----- SUPPLIED INFORMATION

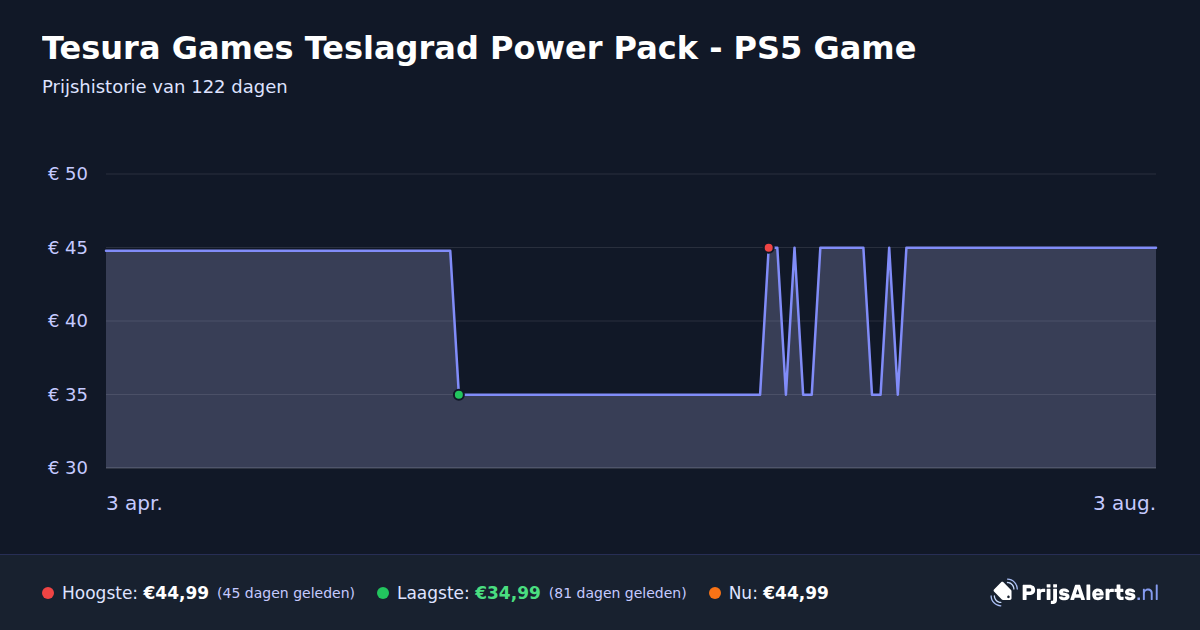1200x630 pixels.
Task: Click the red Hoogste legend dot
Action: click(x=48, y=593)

----------
----- SUPPLIED INFORMATION

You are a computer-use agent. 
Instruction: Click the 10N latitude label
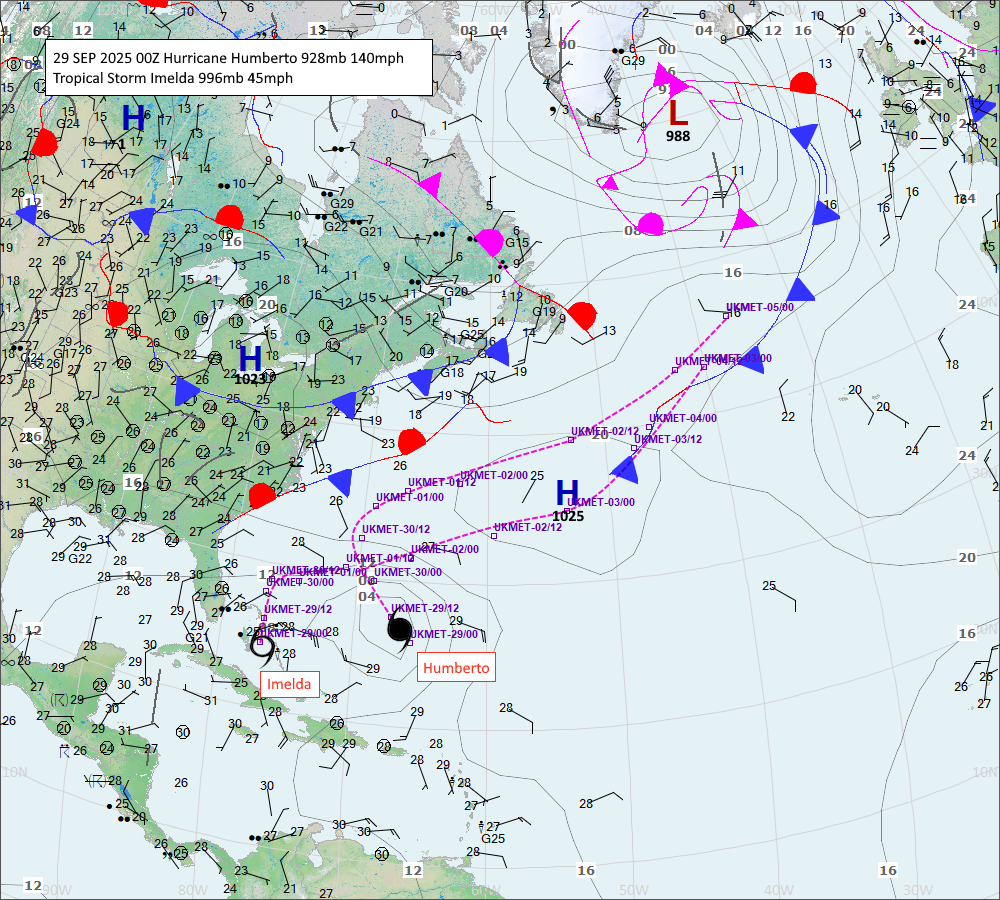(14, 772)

----------
----- SUPPLIED INFORMATION

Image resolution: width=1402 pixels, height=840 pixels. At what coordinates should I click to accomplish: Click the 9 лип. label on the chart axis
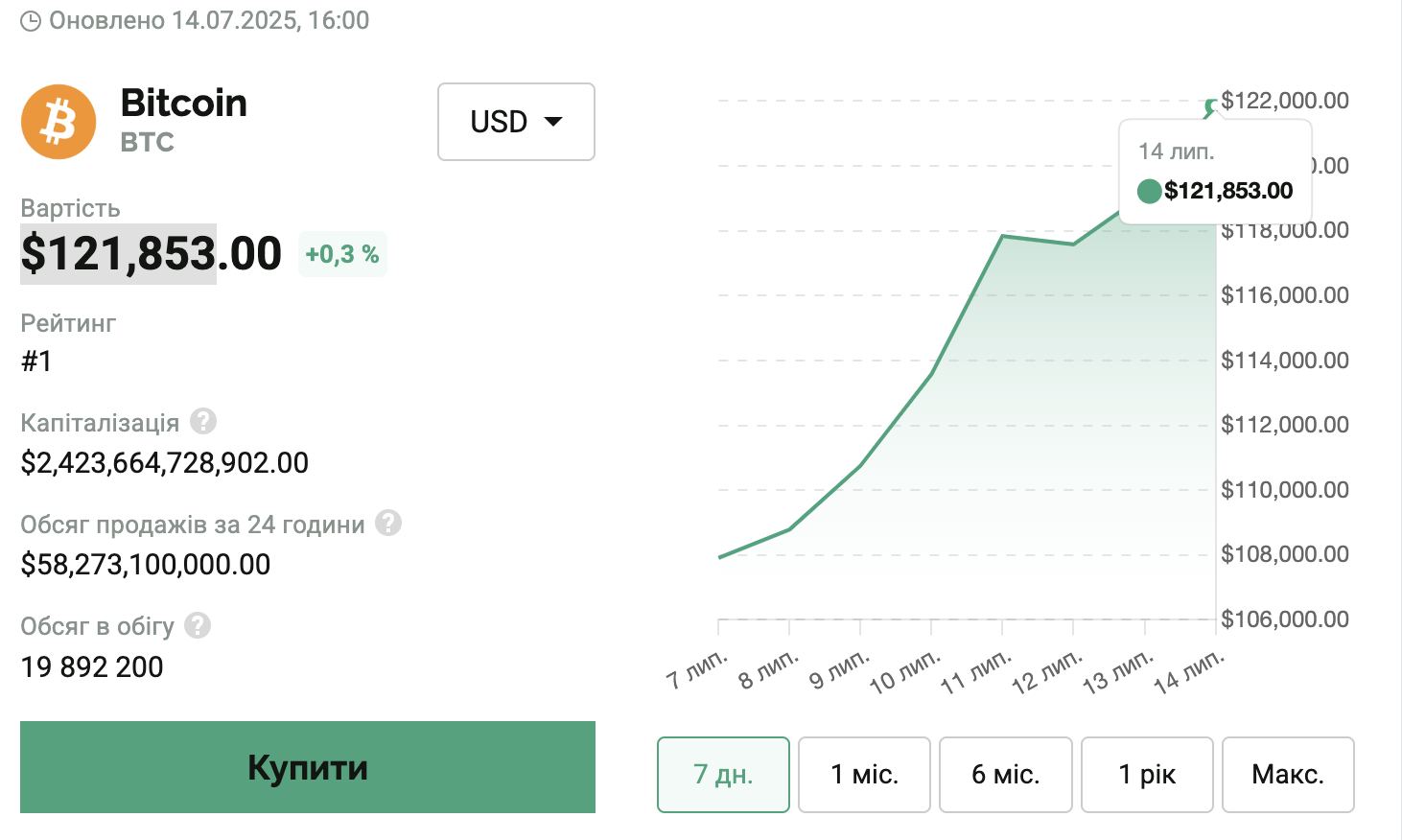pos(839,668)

----------

Set down word for word the lines of the entries starting at the line that contains "1200x630 pixels." and ending at the line that contains "Action: click(x=48, y=593)", including both of those lines. Leave the pictures out of your answer.

» **THE SOLUTION**:
1200x630 pixels.
Task: Click the red Hoogste legend dot
Action: click(x=48, y=593)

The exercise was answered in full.